Reminder(Attendee, 'Last Chance to Accept Your MAGFest Badge', 'confirmation_reminder.txt',
         lambda a: days_before(7, PLACEHOLDER_DEADLINE) and a.placeholder and a.first_name and a.last_name)

StopsReminder('MAGFest shifts available', 'shifts_created.txt',
              lambda a: state.AFTER_SHIFTS_CREATED and a.takes_shifts)

StopsReminder('Final reminder to meet your MAGFest hotel room requirements', 'hotel_hours.txt',
              lambda a: days_before(7, UBER_TAKEDOWN) and a.hotel_shifts_required and a.weighted_hours < 30)

There's a DaemonTask which every few minutes queries the database and checks whether any new emails need to be sent. After an email is sent we write a record back to the database to make sure we don't send the same email multiple times.

So this is not strictly impossible to get working using only sideboard.lib.services since we could use the Crud API to get everything from the database and define a service to expose all of the configuration. However, that implementation would be significantly more complex than what we have now, for not a lot of benefits. (If someone isn't clear why this is true, I can go into specifics.)

So what I'd like to be able to do is just say from uber.common import * in the email plugin and have that work. Which is actually fine conceptually, but the problem is that this is not currently guaranteed to work since it means that the uber plugin would need to be imported before the uber_emails plugin.

There are a lot of ways we could define this, but for now I'm inclined to go with the simplest, which is to have a Sideboard config options which lets you specify which plugins get imported first. So if I have 4 plugins foo, bar, baz, and baf and then I added a config like like this:

imported_first = ["bar", "baf"]

then bar would be the first plugin imported, followed by baf, followed by each of the remaining plugins in an undefined order.

A cleaner implementation would be to allow plugins to tell Sideboard that they depend on other plugins, like uber_emails would declare somehow that it depends on uber and then Sideboard would figure out a sensible import order from there. However, I can't think of an easy way for this to be specified, since the plugins' config files are parsed as they're imported, so their config files are not a good place for this. I guess we could have a separate config file just for import ordering, but that seems messy.

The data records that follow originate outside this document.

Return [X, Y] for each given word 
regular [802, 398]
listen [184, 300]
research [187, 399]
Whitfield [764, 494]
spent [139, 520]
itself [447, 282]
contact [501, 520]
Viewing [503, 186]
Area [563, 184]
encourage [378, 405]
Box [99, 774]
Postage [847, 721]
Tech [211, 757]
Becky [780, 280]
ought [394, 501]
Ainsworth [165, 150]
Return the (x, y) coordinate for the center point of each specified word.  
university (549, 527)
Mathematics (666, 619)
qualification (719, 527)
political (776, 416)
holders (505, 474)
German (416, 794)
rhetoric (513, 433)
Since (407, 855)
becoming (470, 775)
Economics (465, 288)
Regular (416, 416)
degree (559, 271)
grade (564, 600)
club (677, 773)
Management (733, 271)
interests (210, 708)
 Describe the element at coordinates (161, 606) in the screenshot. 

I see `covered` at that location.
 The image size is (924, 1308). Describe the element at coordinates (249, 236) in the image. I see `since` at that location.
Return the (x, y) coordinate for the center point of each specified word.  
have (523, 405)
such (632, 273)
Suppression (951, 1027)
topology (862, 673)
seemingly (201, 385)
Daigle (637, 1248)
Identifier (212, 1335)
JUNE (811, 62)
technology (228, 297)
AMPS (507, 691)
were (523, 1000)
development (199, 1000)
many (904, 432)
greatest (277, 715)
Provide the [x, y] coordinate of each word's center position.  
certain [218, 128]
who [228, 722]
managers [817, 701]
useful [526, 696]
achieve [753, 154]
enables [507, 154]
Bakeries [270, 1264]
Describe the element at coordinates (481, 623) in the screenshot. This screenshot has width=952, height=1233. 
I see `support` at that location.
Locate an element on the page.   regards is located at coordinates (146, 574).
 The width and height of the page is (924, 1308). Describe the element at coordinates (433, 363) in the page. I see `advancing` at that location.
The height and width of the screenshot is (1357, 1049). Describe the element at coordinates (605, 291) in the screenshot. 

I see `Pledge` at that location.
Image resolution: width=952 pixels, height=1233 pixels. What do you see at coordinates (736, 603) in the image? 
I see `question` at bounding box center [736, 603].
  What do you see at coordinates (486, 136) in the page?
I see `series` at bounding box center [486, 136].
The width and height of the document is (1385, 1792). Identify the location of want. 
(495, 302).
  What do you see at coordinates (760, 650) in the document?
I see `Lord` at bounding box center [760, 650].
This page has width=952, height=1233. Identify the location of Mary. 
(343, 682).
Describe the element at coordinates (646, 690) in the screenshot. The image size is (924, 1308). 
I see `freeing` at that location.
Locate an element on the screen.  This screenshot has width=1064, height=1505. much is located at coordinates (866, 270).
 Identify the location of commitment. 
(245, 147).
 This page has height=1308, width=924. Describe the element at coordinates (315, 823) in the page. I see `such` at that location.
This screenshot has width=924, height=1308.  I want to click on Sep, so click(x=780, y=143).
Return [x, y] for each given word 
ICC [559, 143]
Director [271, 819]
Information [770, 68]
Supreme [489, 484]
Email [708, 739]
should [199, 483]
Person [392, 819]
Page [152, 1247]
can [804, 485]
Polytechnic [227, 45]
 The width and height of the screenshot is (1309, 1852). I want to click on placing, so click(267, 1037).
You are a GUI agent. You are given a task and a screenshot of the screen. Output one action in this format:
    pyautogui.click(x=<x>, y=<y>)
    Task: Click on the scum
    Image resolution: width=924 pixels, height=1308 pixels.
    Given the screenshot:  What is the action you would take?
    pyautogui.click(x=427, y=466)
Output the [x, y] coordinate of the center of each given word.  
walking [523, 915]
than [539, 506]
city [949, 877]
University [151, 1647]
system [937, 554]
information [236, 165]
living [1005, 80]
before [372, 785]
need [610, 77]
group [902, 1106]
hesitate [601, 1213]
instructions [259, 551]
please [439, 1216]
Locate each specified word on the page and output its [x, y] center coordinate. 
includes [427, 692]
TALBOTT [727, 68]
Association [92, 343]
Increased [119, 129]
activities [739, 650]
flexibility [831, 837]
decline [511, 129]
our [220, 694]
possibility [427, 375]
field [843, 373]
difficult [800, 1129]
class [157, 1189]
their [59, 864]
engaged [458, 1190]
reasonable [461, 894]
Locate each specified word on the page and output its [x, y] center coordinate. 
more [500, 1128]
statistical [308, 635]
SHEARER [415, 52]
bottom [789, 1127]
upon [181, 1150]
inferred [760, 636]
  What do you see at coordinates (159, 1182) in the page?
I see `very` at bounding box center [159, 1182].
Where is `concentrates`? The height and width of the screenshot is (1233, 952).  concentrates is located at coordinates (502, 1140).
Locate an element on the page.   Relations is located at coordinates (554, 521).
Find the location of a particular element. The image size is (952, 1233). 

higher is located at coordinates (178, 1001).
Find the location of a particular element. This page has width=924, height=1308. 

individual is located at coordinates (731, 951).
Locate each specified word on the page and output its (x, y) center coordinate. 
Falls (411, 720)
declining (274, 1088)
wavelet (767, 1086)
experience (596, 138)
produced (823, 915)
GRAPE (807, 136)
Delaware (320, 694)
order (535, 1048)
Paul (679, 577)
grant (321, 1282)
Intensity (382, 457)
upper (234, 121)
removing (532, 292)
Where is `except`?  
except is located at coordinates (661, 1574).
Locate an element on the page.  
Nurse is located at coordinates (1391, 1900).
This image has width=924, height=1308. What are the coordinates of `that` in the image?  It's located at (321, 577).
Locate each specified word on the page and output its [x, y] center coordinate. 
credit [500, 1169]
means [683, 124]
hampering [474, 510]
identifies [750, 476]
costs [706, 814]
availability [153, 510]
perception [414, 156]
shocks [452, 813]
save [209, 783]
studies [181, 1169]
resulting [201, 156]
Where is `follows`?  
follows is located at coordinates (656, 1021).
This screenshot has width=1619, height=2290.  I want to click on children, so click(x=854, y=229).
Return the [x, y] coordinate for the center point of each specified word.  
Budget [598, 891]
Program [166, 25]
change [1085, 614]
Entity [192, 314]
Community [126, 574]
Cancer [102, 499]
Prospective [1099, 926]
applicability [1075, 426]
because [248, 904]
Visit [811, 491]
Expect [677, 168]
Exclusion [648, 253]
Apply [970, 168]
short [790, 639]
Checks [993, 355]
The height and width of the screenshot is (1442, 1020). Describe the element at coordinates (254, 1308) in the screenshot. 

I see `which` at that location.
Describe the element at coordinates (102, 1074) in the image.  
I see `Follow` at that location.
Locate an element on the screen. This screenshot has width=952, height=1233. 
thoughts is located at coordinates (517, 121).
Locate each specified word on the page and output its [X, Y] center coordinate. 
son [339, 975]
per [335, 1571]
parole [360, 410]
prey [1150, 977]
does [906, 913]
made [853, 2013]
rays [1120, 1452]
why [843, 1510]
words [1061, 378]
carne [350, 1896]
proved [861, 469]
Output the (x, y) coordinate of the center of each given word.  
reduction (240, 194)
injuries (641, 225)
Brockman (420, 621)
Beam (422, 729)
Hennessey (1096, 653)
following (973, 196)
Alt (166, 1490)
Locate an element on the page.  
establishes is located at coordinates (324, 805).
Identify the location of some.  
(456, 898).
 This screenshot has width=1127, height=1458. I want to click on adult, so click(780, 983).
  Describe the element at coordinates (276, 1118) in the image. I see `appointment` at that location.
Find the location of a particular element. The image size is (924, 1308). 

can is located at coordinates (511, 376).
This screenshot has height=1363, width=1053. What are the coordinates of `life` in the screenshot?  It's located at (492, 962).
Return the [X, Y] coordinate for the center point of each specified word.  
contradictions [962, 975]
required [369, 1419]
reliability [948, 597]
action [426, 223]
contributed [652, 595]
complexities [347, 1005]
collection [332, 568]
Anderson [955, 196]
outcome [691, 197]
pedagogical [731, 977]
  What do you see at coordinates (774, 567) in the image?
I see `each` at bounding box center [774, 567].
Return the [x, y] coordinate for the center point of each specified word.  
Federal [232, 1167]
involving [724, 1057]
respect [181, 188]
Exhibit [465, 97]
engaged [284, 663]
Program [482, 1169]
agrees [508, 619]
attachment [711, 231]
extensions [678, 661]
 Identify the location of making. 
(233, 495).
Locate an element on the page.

EliAndrewC commented 10 years ago

@robdennis and I chatting for awhile offline, and he pointed out that cross-virtualenv imports are scary and weird enough that we should make the programmer need to explicitly do something like use a context manager, e.g.

with cross_venv_import:
    from uber.common import *

I think this is a good idea. At present we can use a context manager which literally does nothing, but not mention this in the documentation, and eventually even make the context manager required.